Items listed in a dataset
# # #

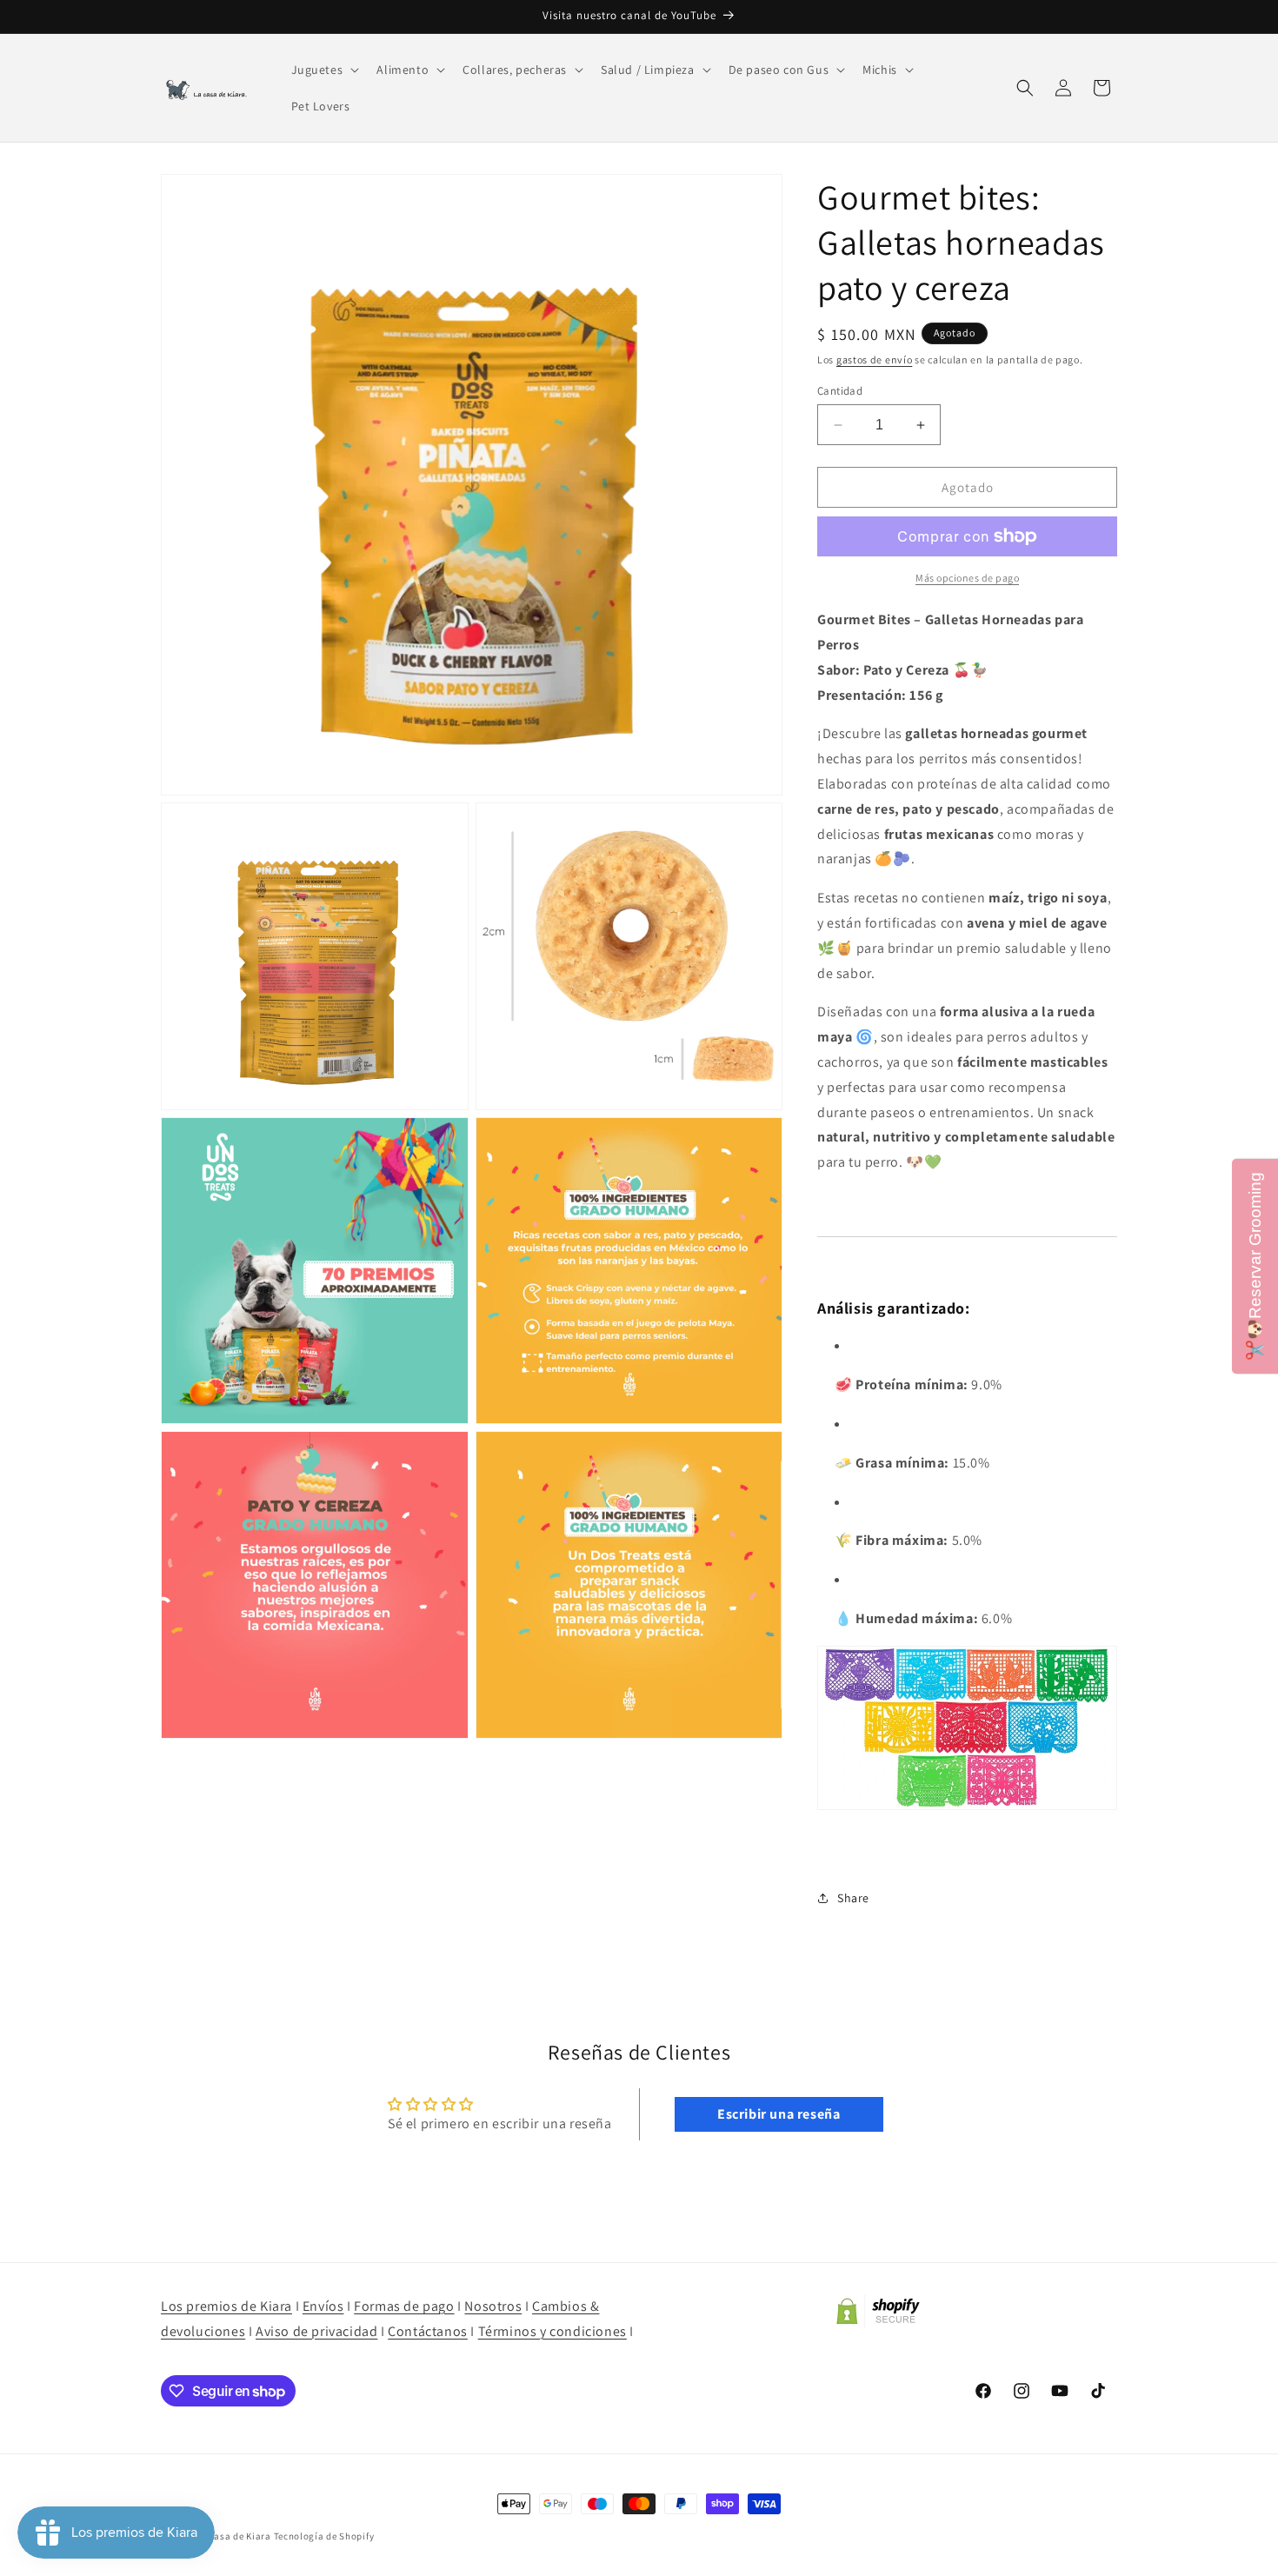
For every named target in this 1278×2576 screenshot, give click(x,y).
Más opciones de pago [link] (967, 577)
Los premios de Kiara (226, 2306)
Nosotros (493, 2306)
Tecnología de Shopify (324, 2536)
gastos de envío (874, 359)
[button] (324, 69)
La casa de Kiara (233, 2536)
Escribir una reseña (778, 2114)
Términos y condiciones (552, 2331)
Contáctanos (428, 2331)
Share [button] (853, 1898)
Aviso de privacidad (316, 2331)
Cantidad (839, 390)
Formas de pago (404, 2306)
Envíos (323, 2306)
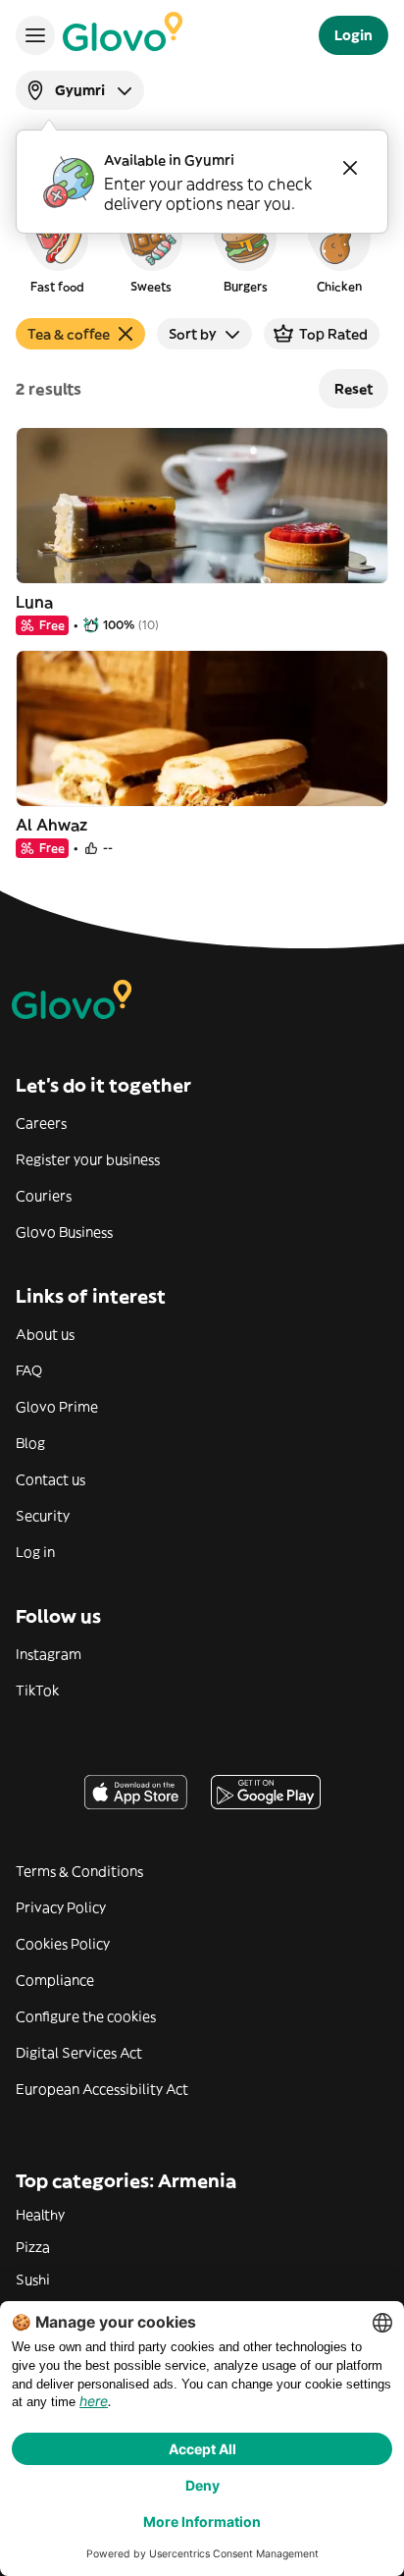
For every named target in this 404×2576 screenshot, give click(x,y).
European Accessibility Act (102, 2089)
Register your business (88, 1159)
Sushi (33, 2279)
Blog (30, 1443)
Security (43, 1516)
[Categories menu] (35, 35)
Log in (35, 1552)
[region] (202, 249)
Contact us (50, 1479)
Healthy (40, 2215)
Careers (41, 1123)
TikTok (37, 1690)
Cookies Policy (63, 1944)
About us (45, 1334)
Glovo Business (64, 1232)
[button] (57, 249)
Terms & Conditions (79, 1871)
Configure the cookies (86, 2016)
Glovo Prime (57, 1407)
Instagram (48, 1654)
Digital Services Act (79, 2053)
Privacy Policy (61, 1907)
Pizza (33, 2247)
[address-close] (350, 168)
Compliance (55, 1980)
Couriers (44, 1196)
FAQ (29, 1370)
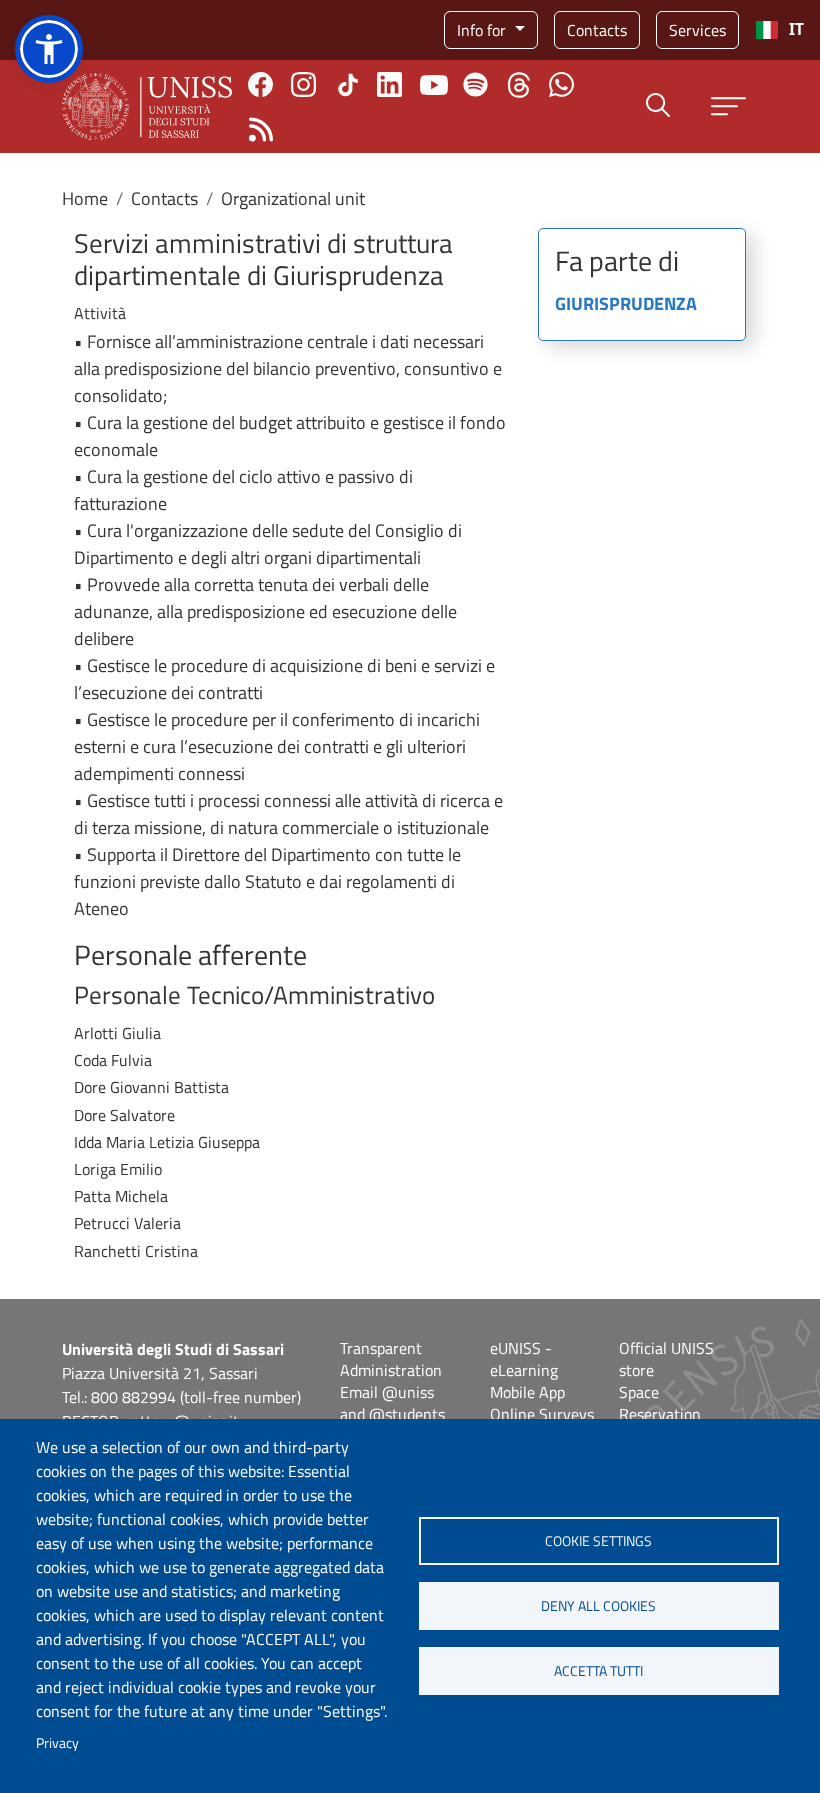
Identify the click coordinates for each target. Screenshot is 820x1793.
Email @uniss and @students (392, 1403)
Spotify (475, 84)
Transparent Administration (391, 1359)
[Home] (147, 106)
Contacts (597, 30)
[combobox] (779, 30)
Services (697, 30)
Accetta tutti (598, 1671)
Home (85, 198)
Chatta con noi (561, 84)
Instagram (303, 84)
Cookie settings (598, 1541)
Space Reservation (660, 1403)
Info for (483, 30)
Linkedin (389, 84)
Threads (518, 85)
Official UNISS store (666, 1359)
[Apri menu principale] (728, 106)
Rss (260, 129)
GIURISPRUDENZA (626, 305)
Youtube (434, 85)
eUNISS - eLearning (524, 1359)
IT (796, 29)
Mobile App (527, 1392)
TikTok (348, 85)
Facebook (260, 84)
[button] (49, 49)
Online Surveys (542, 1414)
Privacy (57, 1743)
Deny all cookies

# # #

Your task
Quote all the lines above exactly as given. Do not include the pictures.

Response box
For every named target in this 1278×2576 screenshot, give click(x,y).
Más opciones de pago [link] (967, 577)
Los premios de Kiara (226, 2306)
Nosotros (493, 2306)
Tecnología de Shopify (324, 2536)
gastos de envío (874, 359)
[button] (324, 69)
La casa de Kiara (233, 2536)
Escribir una reseña (778, 2114)
Términos y condiciones (552, 2331)
Contáctanos (428, 2331)
Share [button] (853, 1898)
Aviso de privacidad (316, 2331)
Cantidad (839, 390)
Formas de pago (404, 2306)
Envíos (323, 2306)
For every named target in this 404×2576 screenshot, give click(x,y).
European Accessibility Act (102, 2089)
Register your business (88, 1159)
Sushi (33, 2279)
Blog (30, 1443)
Security (43, 1516)
[Categories menu] (35, 35)
Log in (35, 1552)
[region] (202, 249)
Contact us (50, 1479)
Healthy (40, 2215)
Careers (41, 1123)
TikTok (37, 1690)
Cookies Policy (63, 1944)
About us (45, 1334)
Glovo Business (64, 1232)
[button] (57, 249)
Terms & Conditions (79, 1871)
Configure the cookies (86, 2016)
Glovo Prime (57, 1407)
Instagram (48, 1654)
Digital Services Act (79, 2053)
Privacy Policy (61, 1907)
Pizza (33, 2247)
[address-close] (350, 168)
Compliance (55, 1980)
Couriers (44, 1196)
FAQ (29, 1370)
Identify the click coordinates for each target. Screenshot is 820x1793.
Email @uniss and @students (392, 1403)
Spotify (475, 84)
Transparent Administration (391, 1359)
[Home] (147, 106)
Contacts (597, 30)
[combobox] (779, 30)
Services (697, 30)
Accetta tutti (598, 1671)
Home (85, 198)
Chatta con noi (561, 84)
Instagram (303, 84)
Cookie settings (598, 1541)
Space Reservation (660, 1403)
Info for (483, 30)
Linkedin (389, 84)
Threads (518, 85)
Official UNISS store (666, 1359)
[Apri menu principale] (728, 106)
Rss (260, 129)
GIURISPRUDENZA (626, 305)
Youtube (434, 85)
eUNISS - eLearning (524, 1359)
IT (796, 29)
Mobile App (527, 1392)
TikTok (348, 85)
Facebook (260, 84)
[button] (49, 49)
Online Surveys (542, 1414)
Privacy (57, 1743)
Deny all cookies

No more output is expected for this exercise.